Di Samuele Maffei pubblicato il 14/04/10

La mia sveglia suonò ed io, tra me e me, dissi: è il segnale!

Mi ero ricordato che dovevo andare ad affrontare una nuova sessione di pesca a ledgering  sulle magnifiche sponde del Turano.

Andai a preparare il caffè per mio padre e iniziai a vestirmi in fretta perché avevo una voglia immensa di imparare una nuova tecnica.

Dopo aver svegliato mio padre e dopo aver aspettato che si vestisse, andammo nella sala hobby ad affrontare i primi passi della nuova tecnica: le montature.  

Io lo ascoltai mentre mi spiegava la tecnica del ledgering  con una grande voglia di sapere.

Imparai subito i primi concetti e poi, pian piano, imparai alcuni segreti sulla costruzione della lenza.

Tutti i passaggi che mio papà mi aveva fatto vedere li rimisi in pratica su quella che doveva essere la mia lenza.

Dopo almeno mezz’ora di teoria volevo passare immediatamente alla pratica, così io e mio padre ci dirigemmo verso il lago del Turano.

Ci fermammo in un autogrill e facemmo una ricca colazione e poi andammo sul punto di pesca.

Mio padre si sistemò sul suo panchetto ed io su una sedia reclinabile. Misi sul mio pasturatore della pastura mischiata con bigattini e sull’amo del mais alla fragola comprato sul negozio che sta proprio sopra il lago.

Mio padre mi consigliò, prima di gettare la lenza in acqua, di lanciare un galleggiante scorrevole con un grosso peso e con una canna da surf casting che era dentro la borsa. Lo lanciò e poi mi spiegò che serviva per avere un punto fisso di pasturazione.

Così io lanciai la mia canna vicino al cosiddetto “marker”.

Mi sedetti sulla sedia ed attesi con ansia. Mio padre con un’ esclamazione mi segnalò che si trovava a combattere con un pesce e, dalla sua espressione, capii che non era di ottime dimensioni. Infatti portò a riva una piccola breme che rilascio immediatamente.

■ DATI FORNITI ■
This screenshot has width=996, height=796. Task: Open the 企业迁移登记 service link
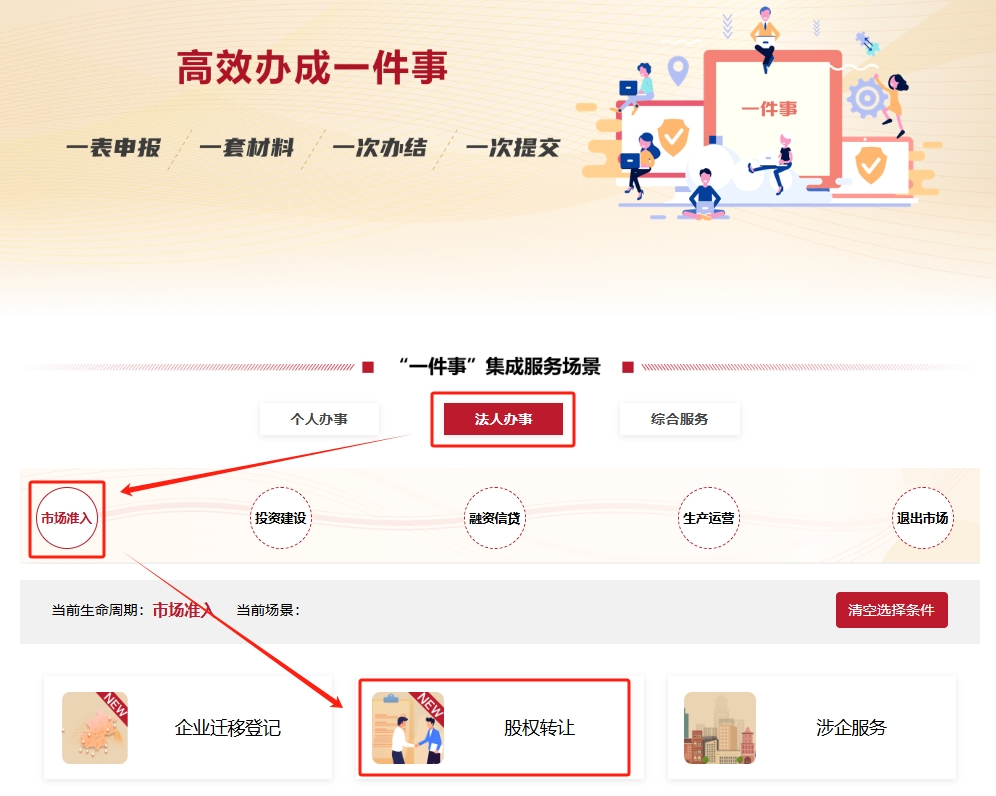(x=227, y=727)
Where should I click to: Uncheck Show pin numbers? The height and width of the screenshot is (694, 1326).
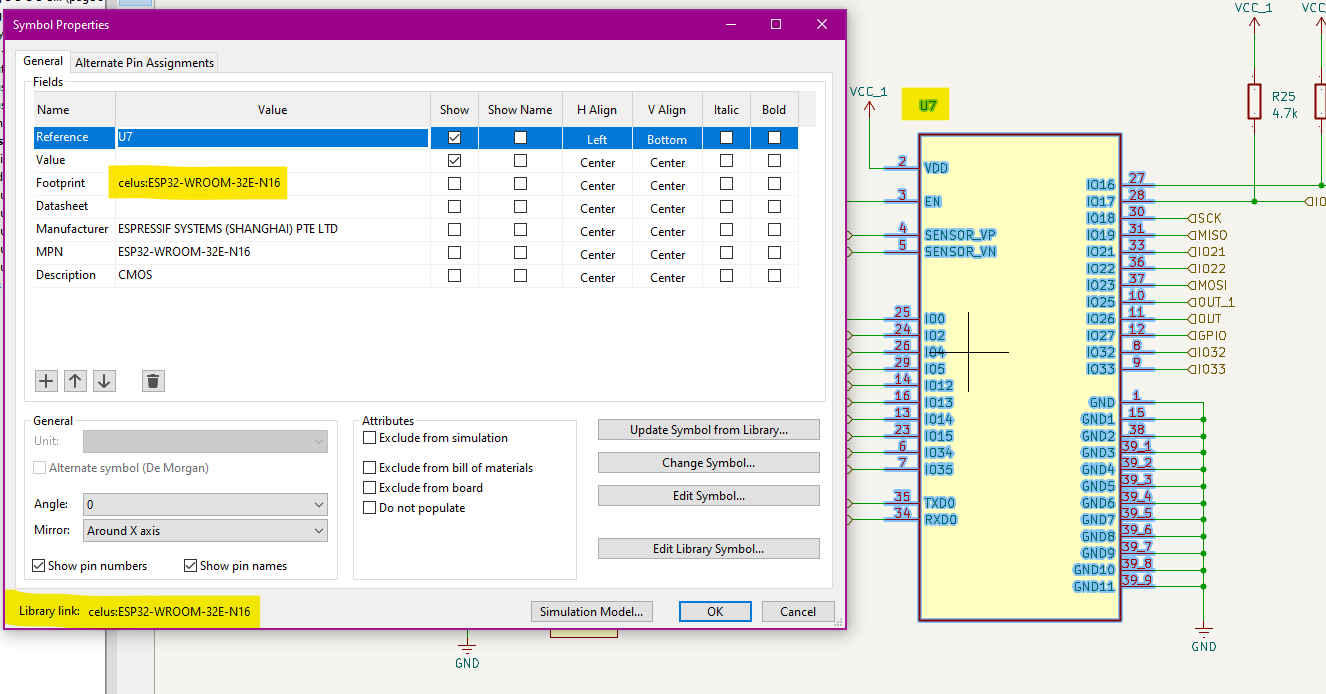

■ PROBLEMA ■
Riscrivi il tratto del racconto di pesca da "La mia sveglia" fino a "tecnica: le montature.", sostituendo "caffè" con "tè". L'elenco non ha alcun ruolo in questo lavoro.

■ RISULTATO ■
La mia sveglia suonò ed io, tra me e me, dissi: è il segnale!

Mi ero ricordato che dovevo andare ad affrontare una nuova sessione di pesca a ledgering  sulle magnifiche sponde del Turano.

Andai a preparare il tè per mio padre e iniziai a vestirmi in fretta perché avevo una voglia immensa di imparare una nuova tecnica.

Dopo aver svegliato mio padre e dopo aver aspettato che si vestisse, andammo nella sala hobby ad affrontare i primi passi della nuova tecnica: le montature.